WHAT YOU WILL DO - The entries below are to be retyped exactly. Preserve every word.

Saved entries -
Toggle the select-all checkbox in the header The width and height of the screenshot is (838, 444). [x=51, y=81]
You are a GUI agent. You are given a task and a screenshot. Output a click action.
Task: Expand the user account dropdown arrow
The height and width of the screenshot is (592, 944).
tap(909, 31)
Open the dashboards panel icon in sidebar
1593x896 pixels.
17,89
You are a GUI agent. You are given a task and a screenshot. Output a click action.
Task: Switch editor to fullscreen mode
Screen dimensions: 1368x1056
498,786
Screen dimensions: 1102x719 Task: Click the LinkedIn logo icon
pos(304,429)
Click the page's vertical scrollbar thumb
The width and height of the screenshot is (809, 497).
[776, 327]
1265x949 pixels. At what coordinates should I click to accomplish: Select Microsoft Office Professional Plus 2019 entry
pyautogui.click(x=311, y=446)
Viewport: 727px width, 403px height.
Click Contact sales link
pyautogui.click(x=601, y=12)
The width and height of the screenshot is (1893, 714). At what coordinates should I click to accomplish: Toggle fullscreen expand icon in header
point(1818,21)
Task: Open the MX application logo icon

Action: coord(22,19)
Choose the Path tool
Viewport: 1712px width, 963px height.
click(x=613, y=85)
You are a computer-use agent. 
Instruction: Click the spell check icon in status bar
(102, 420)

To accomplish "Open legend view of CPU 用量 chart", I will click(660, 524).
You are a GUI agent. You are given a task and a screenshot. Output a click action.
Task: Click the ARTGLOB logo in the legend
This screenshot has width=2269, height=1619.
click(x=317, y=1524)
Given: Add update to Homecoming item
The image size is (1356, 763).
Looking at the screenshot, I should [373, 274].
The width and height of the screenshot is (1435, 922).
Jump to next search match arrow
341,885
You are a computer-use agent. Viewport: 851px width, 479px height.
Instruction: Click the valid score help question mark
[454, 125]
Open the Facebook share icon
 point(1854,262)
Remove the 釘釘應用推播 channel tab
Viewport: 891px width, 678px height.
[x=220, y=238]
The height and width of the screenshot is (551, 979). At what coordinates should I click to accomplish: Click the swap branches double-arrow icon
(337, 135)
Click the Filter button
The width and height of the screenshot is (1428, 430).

THE ANSWER -
Toggle the select-all checkbox in the header The width and height of the screenshot is (838, 444). [x=51, y=81]
You are a GUI agent. You are given a task and a screenshot. Output a click action.
Task: Expand the user account dropdown arrow
The height and width of the screenshot is (592, 944).
tap(909, 31)
Open the dashboards panel icon in sidebar
1593x896 pixels.
17,89
You are a GUI agent. You are given a task and a screenshot. Output a click action.
Task: Switch editor to fullscreen mode
Screen dimensions: 1368x1056
498,786
Screen dimensions: 1102x719 Task: Click the LinkedIn logo icon
pos(304,429)
Click the page's vertical scrollbar thumb
The width and height of the screenshot is (809, 497).
[776, 327]
1265x949 pixels. At what coordinates should I click to accomplish: Select Microsoft Office Professional Plus 2019 entry
pyautogui.click(x=311, y=446)
Viewport: 727px width, 403px height.
Click Contact sales link
pyautogui.click(x=601, y=12)
The width and height of the screenshot is (1893, 714). At what coordinates should I click to accomplish: Toggle fullscreen expand icon in header
point(1818,21)
Task: Open the MX application logo icon

Action: coord(22,19)
Choose the Path tool
Viewport: 1712px width, 963px height.
click(x=613, y=85)
You are a computer-use agent. 
Instruction: Click the spell check icon in status bar
(102, 420)

To accomplish "Open legend view of CPU 用量 chart", I will click(660, 524).
You are a GUI agent. You are given a task and a screenshot. Output a click action.
Task: Click the ARTGLOB logo in the legend
This screenshot has width=2269, height=1619.
click(x=317, y=1524)
Given: Add update to Homecoming item
The image size is (1356, 763).
Looking at the screenshot, I should [373, 274].
The width and height of the screenshot is (1435, 922).
Jump to next search match arrow
341,885
You are a computer-use agent. Viewport: 851px width, 479px height.
Instruction: Click the valid score help question mark
[454, 125]
Open the Facebook share icon
 point(1854,262)
Remove the 釘釘應用推播 channel tab
Viewport: 891px width, 678px height.
[x=220, y=238]
The height and width of the screenshot is (551, 979). At what coordinates should I click to accomplish: Click the swap branches double-arrow icon
(337, 135)
Click the Filter button
The width and height of the screenshot is (1428, 430).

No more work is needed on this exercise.